● EXERCISE BRIEF
Repeat exactly each line of the data provided below.

● MATERIAL PROVIDED

>>>

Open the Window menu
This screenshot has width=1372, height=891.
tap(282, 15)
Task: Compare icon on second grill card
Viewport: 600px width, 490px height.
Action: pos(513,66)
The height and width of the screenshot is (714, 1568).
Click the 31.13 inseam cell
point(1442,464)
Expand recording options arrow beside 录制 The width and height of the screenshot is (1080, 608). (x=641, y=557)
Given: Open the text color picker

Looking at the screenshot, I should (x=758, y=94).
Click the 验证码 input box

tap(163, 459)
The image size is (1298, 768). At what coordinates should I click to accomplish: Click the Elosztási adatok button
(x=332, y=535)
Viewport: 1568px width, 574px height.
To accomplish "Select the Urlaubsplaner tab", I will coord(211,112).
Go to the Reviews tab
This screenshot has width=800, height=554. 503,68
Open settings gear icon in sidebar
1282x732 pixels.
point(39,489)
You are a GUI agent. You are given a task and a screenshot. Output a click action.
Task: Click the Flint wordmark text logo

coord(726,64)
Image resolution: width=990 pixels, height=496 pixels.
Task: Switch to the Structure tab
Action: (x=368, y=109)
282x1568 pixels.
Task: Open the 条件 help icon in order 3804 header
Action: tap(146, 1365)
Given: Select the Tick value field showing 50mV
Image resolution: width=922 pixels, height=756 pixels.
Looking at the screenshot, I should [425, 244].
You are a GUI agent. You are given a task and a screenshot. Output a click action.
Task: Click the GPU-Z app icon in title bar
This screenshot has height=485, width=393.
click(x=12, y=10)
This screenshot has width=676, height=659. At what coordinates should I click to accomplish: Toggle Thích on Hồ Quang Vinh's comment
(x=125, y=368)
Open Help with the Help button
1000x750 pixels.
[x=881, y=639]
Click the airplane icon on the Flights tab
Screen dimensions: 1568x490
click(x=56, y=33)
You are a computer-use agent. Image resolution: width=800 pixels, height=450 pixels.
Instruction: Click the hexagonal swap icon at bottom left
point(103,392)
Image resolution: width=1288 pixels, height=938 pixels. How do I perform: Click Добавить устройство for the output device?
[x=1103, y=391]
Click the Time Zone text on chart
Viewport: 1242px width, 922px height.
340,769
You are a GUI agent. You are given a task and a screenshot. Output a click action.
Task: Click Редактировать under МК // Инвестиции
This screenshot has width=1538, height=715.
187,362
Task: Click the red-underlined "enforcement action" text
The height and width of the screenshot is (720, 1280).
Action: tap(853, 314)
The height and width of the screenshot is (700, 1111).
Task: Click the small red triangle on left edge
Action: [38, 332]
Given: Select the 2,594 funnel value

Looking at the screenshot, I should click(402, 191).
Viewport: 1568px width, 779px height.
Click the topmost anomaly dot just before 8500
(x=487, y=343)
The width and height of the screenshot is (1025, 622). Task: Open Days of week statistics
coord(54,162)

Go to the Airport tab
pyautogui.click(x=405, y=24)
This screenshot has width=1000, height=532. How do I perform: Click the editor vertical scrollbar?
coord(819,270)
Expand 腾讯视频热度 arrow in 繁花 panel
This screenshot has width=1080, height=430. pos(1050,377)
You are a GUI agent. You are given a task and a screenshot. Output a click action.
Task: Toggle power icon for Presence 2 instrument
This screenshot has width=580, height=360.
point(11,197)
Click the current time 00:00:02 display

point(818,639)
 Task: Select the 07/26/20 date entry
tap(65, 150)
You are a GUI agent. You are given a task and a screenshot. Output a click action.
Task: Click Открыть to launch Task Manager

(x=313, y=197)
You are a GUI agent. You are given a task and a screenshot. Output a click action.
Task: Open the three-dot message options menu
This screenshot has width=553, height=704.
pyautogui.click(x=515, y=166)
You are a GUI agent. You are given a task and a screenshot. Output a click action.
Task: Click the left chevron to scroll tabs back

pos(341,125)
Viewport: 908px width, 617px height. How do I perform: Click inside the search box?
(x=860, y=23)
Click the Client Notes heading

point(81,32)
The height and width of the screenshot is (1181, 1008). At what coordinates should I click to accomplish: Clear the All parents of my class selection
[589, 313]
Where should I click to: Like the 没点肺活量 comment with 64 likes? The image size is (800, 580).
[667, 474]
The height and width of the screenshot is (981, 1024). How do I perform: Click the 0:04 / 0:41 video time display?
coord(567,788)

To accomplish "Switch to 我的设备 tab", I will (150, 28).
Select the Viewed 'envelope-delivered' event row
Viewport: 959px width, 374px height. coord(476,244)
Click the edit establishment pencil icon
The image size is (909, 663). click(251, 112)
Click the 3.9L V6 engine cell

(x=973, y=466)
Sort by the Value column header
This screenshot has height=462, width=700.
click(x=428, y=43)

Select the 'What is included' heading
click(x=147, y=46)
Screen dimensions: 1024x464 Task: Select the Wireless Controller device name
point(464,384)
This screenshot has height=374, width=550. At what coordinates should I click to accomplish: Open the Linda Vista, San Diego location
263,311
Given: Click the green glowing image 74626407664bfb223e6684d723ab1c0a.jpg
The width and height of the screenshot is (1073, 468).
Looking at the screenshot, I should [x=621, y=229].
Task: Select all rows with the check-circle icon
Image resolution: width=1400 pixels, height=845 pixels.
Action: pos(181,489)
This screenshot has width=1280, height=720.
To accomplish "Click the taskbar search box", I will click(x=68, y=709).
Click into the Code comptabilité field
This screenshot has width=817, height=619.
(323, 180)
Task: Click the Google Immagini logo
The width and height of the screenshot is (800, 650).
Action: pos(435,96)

<<<

● REPLY TO THE TASK
Open the Window menu
This screenshot has width=1372, height=891.
tap(282, 15)
Task: Compare icon on second grill card
Viewport: 600px width, 490px height.
Action: pos(513,66)
The height and width of the screenshot is (714, 1568).
Click the 31.13 inseam cell
point(1442,464)
Expand recording options arrow beside 录制 The width and height of the screenshot is (1080, 608). (x=641, y=557)
Given: Open the text color picker

Looking at the screenshot, I should (x=758, y=94).
Click the 验证码 input box

tap(163, 459)
The image size is (1298, 768). At what coordinates should I click to accomplish: Click the Elosztási adatok button
(x=332, y=535)
Viewport: 1568px width, 574px height.
To accomplish "Select the Urlaubsplaner tab", I will coord(211,112).
Go to the Reviews tab
This screenshot has width=800, height=554. 503,68
Open settings gear icon in sidebar
1282x732 pixels.
point(39,489)
You are a GUI agent. You are given a task and a screenshot. Output a click action.
Task: Click the Flint wordmark text logo

coord(726,64)
Image resolution: width=990 pixels, height=496 pixels.
Task: Switch to the Structure tab
Action: (x=368, y=109)
282x1568 pixels.
Task: Open the 条件 help icon in order 3804 header
Action: tap(146, 1365)
Given: Select the Tick value field showing 50mV
Image resolution: width=922 pixels, height=756 pixels.
Looking at the screenshot, I should [425, 244].
You are a GUI agent. You are given a task and a screenshot. Output a click action.
Task: Click the GPU-Z app icon in title bar
This screenshot has height=485, width=393.
click(x=12, y=10)
This screenshot has width=676, height=659. At what coordinates should I click to accomplish: Toggle Thích on Hồ Quang Vinh's comment
(x=125, y=368)
Open Help with the Help button
1000x750 pixels.
[x=881, y=639]
Click the airplane icon on the Flights tab
Screen dimensions: 1568x490
click(x=56, y=33)
You are a computer-use agent. Image resolution: width=800 pixels, height=450 pixels.
Instruction: Click the hexagonal swap icon at bottom left
point(103,392)
Image resolution: width=1288 pixels, height=938 pixels. How do I perform: Click Добавить устройство for the output device?
[x=1103, y=391]
Click the Time Zone text on chart
Viewport: 1242px width, 922px height.
340,769
You are a GUI agent. You are given a task and a screenshot. Output a click action.
Task: Click Редактировать under МК // Инвестиции
This screenshot has width=1538, height=715.
187,362
Task: Click the red-underlined "enforcement action" text
The height and width of the screenshot is (720, 1280).
Action: tap(853, 314)
The height and width of the screenshot is (700, 1111).
Task: Click the small red triangle on left edge
Action: [38, 332]
Given: Select the 2,594 funnel value

Looking at the screenshot, I should click(402, 191).
Viewport: 1568px width, 779px height.
Click the topmost anomaly dot just before 8500
(x=487, y=343)
The width and height of the screenshot is (1025, 622). Task: Open Days of week statistics
coord(54,162)

Go to the Airport tab
pyautogui.click(x=405, y=24)
This screenshot has width=1000, height=532. How do I perform: Click the editor vertical scrollbar?
coord(819,270)
Expand 腾讯视频热度 arrow in 繁花 panel
This screenshot has width=1080, height=430. pos(1050,377)
You are a GUI agent. You are given a task and a screenshot. Output a click action.
Task: Toggle power icon for Presence 2 instrument
This screenshot has width=580, height=360.
point(11,197)
Click the current time 00:00:02 display

point(818,639)
 Task: Select the 07/26/20 date entry
tap(65, 150)
You are a GUI agent. You are given a task and a screenshot. Output a click action.
Task: Click Открыть to launch Task Manager

(x=313, y=197)
You are a GUI agent. You are given a task and a screenshot. Output a click action.
Task: Open the three-dot message options menu
This screenshot has width=553, height=704.
pyautogui.click(x=515, y=166)
You are a GUI agent. You are given a task and a screenshot. Output a click action.
Task: Click the left chevron to scroll tabs back

pos(341,125)
Viewport: 908px width, 617px height. How do I perform: Click inside the search box?
(x=860, y=23)
Click the Client Notes heading

point(81,32)
The height and width of the screenshot is (1181, 1008). At what coordinates should I click to accomplish: Clear the All parents of my class selection
[589, 313]
Where should I click to: Like the 没点肺活量 comment with 64 likes? The image size is (800, 580).
[667, 474]
The height and width of the screenshot is (981, 1024). How do I perform: Click the 0:04 / 0:41 video time display?
coord(567,788)

To accomplish "Switch to 我的设备 tab", I will (150, 28).
Select the Viewed 'envelope-delivered' event row
Viewport: 959px width, 374px height. coord(476,244)
Click the edit establishment pencil icon
The image size is (909, 663). click(251, 112)
Click the 3.9L V6 engine cell

(x=973, y=466)
Sort by the Value column header
This screenshot has height=462, width=700.
click(x=428, y=43)

Select the 'What is included' heading
click(x=147, y=46)
Screen dimensions: 1024x464 Task: Select the Wireless Controller device name
point(464,384)
This screenshot has height=374, width=550. At what coordinates should I click to accomplish: Open the Linda Vista, San Diego location
263,311
Given: Click the green glowing image 74626407664bfb223e6684d723ab1c0a.jpg
The width and height of the screenshot is (1073, 468).
Looking at the screenshot, I should [x=621, y=229].
Task: Select all rows with the check-circle icon
Image resolution: width=1400 pixels, height=845 pixels.
Action: pos(181,489)
This screenshot has width=1280, height=720.
To accomplish "Click the taskbar search box", I will click(x=68, y=709).
Click into the Code comptabilité field
This screenshot has width=817, height=619.
(323, 180)
Task: Click the Google Immagini logo
The width and height of the screenshot is (800, 650).
Action: pos(435,96)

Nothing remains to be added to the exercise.